╭─ Data for review

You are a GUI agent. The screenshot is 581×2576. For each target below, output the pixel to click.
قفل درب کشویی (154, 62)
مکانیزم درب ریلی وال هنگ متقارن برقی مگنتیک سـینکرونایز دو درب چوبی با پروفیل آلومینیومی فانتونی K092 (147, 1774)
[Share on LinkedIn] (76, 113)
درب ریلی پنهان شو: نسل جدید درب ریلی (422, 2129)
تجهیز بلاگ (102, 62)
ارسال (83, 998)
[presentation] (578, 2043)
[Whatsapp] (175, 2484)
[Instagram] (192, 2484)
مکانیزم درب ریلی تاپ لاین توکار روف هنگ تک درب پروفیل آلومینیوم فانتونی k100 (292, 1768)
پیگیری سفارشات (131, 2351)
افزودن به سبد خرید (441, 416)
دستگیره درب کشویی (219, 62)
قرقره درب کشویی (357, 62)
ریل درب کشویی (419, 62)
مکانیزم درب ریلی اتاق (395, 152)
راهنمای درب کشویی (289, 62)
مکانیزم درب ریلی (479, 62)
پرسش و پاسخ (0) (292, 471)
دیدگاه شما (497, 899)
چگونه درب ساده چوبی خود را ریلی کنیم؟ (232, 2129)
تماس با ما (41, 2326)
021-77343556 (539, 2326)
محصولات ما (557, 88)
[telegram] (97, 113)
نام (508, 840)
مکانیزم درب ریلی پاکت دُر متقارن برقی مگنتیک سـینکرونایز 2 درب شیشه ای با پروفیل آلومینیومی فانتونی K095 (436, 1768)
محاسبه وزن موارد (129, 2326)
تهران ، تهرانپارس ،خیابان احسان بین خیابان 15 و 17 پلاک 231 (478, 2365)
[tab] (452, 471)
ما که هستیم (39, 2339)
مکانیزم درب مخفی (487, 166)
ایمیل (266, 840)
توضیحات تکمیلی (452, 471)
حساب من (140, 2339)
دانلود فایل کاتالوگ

╰─

Print from the line containing "دستگیره درب کشویی (219, 62)" to the last line above, exactly as written.

#### Problem solution
دستگیره درب کشویی (219, 62)
قرقره درب کشویی (357, 62)
ریل درب کشویی (419, 62)
مکانیزم درب ریلی اتاق (395, 152)
راهنمای درب کشویی (289, 62)
مکانیزم درب ریلی (479, 62)
پرسش و پاسخ (0) (292, 471)
دیدگاه شما (497, 899)
چگونه درب ساده چوبی خود را ریلی کنیم؟ (232, 2129)
تماس با ما (41, 2326)
021-77343556 (539, 2326)
محصولات ما (557, 88)
[telegram] (97, 113)
نام (508, 840)
مکانیزم درب ریلی پاکت دُر متقارن برقی مگنتیک سـینکرونایز 2 درب شیشه ای با پروفیل آلومینیومی فانتونی K095 (436, 1768)
محاسبه وزن موارد (129, 2326)
تهران ، تهرانپارس ،خیابان احسان بین خیابان 15 و 17 پلاک 231 (478, 2365)
[tab] (452, 471)
ما که هستیم (39, 2339)
مکانیزم درب مخفی (487, 166)
ایمیل (266, 840)
توضیحات تکمیلی (452, 471)
حساب من (140, 2339)
دانلود فایل کاتالوگ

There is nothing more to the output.